** Task inputs **

+--

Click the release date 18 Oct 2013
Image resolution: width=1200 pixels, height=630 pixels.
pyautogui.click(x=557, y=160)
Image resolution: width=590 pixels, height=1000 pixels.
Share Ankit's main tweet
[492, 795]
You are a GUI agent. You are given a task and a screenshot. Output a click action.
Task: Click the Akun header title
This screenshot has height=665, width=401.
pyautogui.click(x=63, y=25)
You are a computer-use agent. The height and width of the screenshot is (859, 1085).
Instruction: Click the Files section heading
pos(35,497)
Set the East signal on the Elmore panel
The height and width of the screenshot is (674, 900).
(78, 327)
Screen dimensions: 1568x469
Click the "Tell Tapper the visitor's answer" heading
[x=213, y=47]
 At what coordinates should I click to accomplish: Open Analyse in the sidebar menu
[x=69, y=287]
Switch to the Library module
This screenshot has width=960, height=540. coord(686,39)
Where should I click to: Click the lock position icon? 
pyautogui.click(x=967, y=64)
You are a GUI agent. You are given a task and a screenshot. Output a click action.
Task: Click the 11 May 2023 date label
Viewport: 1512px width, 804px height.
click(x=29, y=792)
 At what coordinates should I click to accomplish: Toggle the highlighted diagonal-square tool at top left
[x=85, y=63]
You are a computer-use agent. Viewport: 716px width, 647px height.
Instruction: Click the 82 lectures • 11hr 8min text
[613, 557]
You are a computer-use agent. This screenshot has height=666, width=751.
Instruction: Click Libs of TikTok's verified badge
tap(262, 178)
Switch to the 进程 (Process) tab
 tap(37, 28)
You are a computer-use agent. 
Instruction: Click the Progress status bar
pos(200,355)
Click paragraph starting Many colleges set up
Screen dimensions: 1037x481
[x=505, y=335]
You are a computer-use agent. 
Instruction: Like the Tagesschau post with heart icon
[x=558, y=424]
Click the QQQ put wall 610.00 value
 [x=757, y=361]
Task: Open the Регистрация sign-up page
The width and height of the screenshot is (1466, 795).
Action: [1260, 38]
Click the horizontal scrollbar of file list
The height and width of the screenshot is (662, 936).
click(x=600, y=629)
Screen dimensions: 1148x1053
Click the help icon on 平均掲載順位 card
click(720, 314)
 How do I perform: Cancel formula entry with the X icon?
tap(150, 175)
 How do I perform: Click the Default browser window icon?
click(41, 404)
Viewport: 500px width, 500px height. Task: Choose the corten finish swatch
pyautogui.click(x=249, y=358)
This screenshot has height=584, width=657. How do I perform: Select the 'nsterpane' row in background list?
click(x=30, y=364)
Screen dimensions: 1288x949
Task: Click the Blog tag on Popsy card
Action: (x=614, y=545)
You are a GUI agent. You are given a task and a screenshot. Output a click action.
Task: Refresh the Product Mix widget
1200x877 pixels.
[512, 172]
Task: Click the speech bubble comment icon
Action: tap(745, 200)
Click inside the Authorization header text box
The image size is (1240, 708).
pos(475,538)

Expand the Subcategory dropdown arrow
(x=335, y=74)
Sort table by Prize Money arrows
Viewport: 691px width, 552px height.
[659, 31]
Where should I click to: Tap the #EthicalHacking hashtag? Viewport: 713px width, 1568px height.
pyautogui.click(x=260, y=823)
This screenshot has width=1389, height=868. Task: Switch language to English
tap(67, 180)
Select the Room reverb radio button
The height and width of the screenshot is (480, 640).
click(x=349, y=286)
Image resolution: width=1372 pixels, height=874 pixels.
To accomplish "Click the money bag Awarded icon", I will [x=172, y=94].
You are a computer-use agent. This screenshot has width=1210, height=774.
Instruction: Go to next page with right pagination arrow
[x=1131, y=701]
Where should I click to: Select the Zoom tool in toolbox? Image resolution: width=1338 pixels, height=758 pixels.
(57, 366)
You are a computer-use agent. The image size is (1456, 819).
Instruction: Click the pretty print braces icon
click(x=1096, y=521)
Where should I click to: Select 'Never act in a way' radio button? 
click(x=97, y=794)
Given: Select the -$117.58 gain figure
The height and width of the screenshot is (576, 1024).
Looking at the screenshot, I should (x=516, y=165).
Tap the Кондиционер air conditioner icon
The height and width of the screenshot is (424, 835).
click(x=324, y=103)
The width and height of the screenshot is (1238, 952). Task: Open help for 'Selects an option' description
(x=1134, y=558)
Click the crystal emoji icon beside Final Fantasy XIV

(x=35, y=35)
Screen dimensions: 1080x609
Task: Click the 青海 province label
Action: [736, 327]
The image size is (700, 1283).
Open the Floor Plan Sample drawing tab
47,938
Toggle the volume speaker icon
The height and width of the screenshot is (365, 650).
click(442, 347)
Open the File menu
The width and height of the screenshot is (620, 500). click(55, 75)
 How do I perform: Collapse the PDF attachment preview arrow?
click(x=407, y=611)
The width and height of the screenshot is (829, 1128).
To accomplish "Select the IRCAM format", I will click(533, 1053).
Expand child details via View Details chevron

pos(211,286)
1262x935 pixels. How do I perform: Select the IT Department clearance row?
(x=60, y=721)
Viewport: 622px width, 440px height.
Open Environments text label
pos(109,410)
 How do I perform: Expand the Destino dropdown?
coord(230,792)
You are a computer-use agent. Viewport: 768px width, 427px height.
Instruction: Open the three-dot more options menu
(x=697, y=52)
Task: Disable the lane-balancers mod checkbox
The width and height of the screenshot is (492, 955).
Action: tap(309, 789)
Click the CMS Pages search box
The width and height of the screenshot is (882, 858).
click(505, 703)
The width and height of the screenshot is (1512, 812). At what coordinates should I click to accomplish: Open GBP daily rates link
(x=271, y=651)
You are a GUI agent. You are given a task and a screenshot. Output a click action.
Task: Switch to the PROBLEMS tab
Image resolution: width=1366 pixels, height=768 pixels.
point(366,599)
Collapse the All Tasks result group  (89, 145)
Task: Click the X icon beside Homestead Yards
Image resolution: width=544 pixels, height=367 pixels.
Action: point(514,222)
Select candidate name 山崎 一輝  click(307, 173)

+--

Lines holding "computer" are the ones to copy; find all of them in the listing.

You are a computer-use agent. The height and width of the screenshot is (859, 1085).
You are a computer-use agent. Viewport: 716px width, 647px height.
You are a computer-use agent. This screenshot has height=666, width=751.
You are a computer-use agent. 
You are a computer-use agent. 
You are a computer-use agent. This screenshot has width=1210, height=774.
You are a computer-use agent. The image size is (1456, 819).
You are a computer-use agent. Viewport: 768px width, 427px height.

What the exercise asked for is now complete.